Effective action starts with a choice. We can choose to:
a.) embrace the situation as is, or
b.) take clear, positive action to affect a different result
So effective ‘action’ can often be simply choosing to embrace the situation. We can choose to let go, smile, allow it, be present, be grateful, and not focus on the negative. That’s an action, and a very powerful one.
It could be to get creative and make a bad situation fun or productive – listening to an audio book in traffic, or practicing meditation in a dentist’s chair. There is almost always an option to be more present, less immobilized or overwhelmed with negative emotion, and to gain more perspective in any situation. Monks do it, and so do Navy SEALs, both to great effect, in very different circumstances.
Once we’ve accepted the situation, we are also free to decide that we want to change it. And this isn’t necessarily a slow, contemplative process that requires sitting and thinking before taking action. The action can appear instantaneous, but it is not the same as ‘fixing’. Fixing is behavior driven solely out of a negative: (“I don’t like being in this situation!”). Effective action, on the other hand, is driven from a positive: (“I’m in this situation, now what can I do?”). It’s positive, it’s clear, it’s ‘goal-driven’, and it’s thoughtful. That’s why it produces better results – it uses more advanced parts of our brain. ‘Fixing’ is simply abiding a primitive response by the brain.
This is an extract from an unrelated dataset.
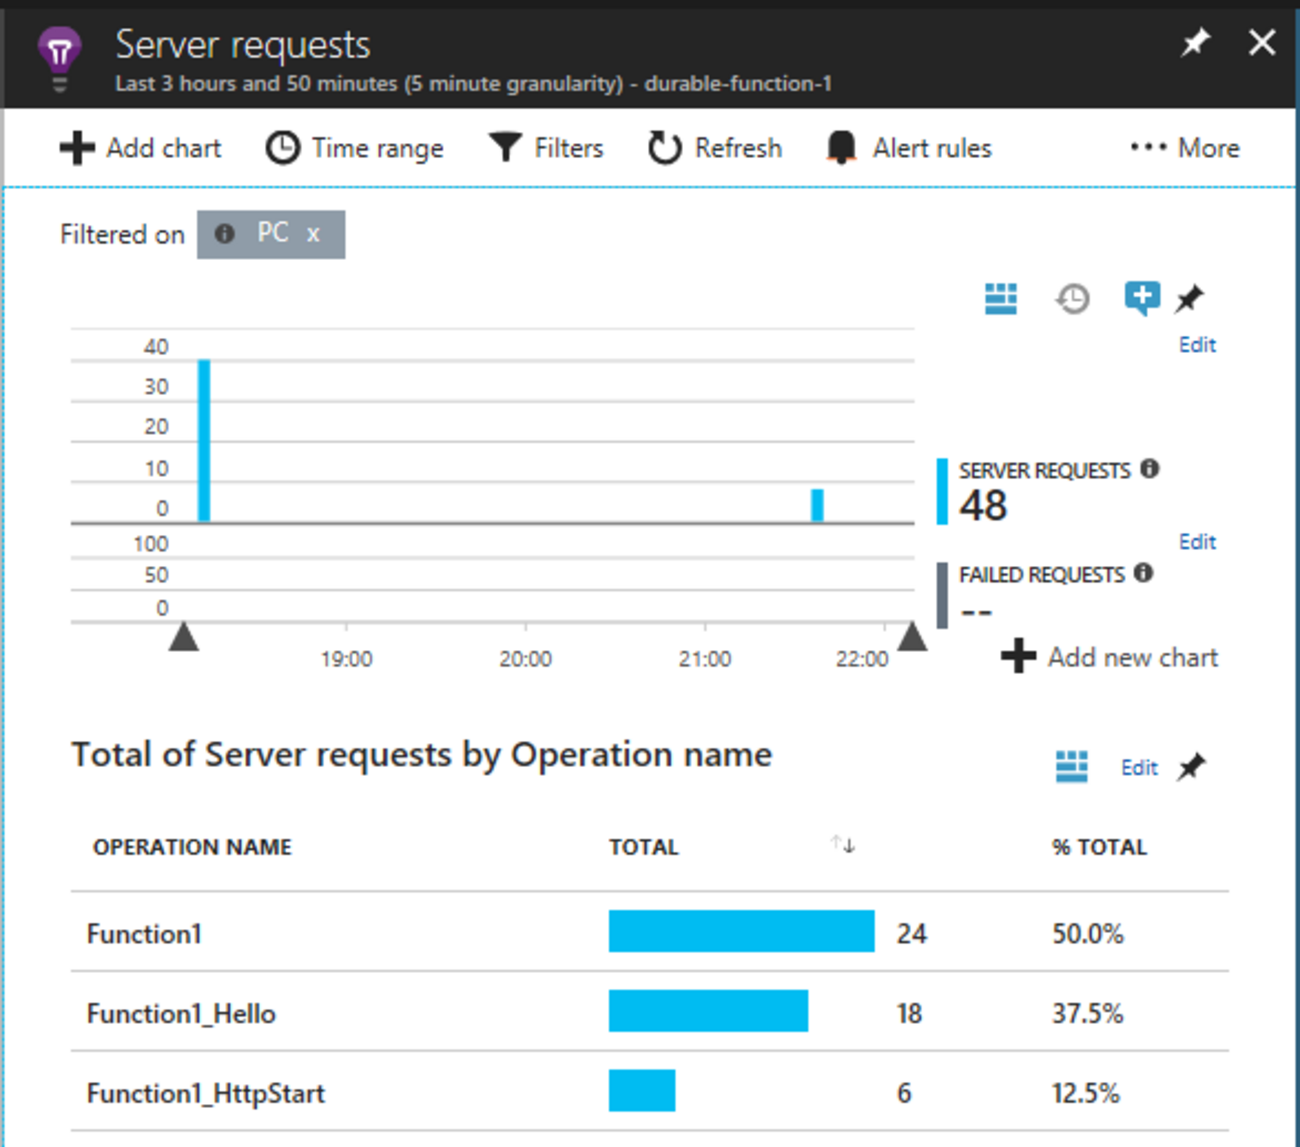The width and height of the screenshot is (1300, 1147).
Task: Click Edit link above Server Requests metric
Action: click(1197, 345)
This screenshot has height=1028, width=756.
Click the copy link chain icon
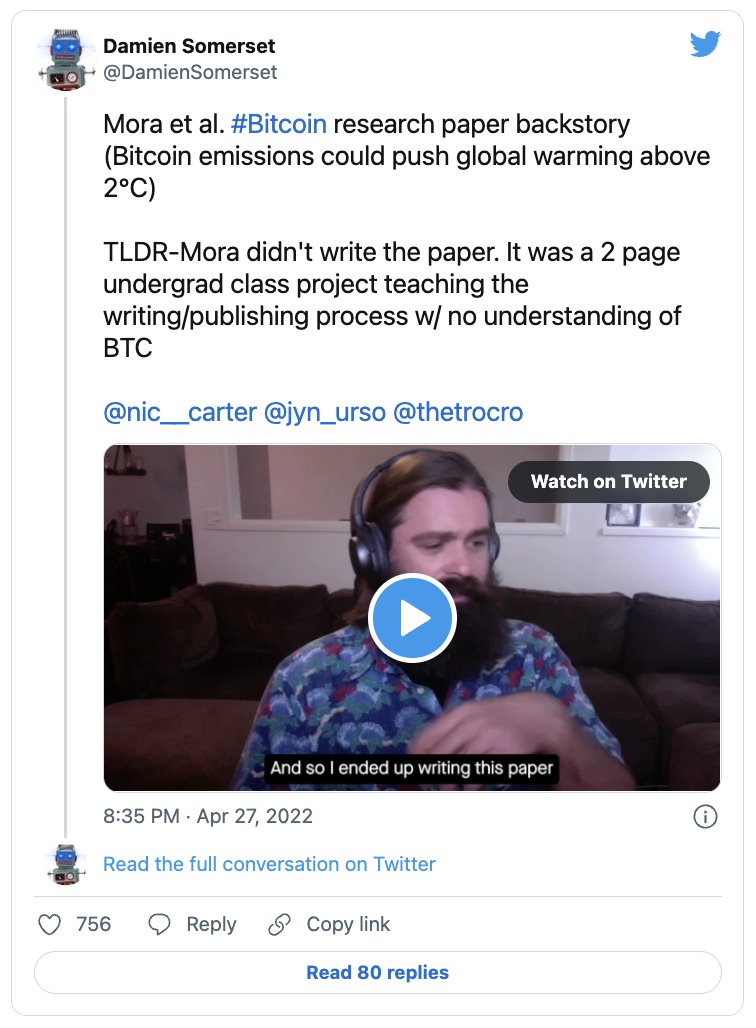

For example, if you find yourself having fallen into icy water, obviously there’s no time to get out a notebook and think it through. Immediate action is required. However, action resulting from not accepting the situation will likely produce ‘fixing’ behavior – panic, flailing, quick exhaustion. On the other hand, taking a fraction of a second and accepting the situation “I’m in this icy water, now what can I do?”, can result in much more effective actions (and survival rates). Most people who drown in cars, for example, are found to have simply forgotten to remove their seatbelt.
Of course, those are extreme situations, but presented for a reason – they show that even in critical situations (perhaps especially in critical situations), acceptance is the most important first step to determining effective action and moving to a desired state.
Acceptance, first and fully. That alone helps you answer the critical next question “what can I do?”. With acceptance first, the answer to that question will be much more clear, and any action taken will be vastly more effective, because it will be powered by reality and clear thinking, instead of by automatic negative emotions.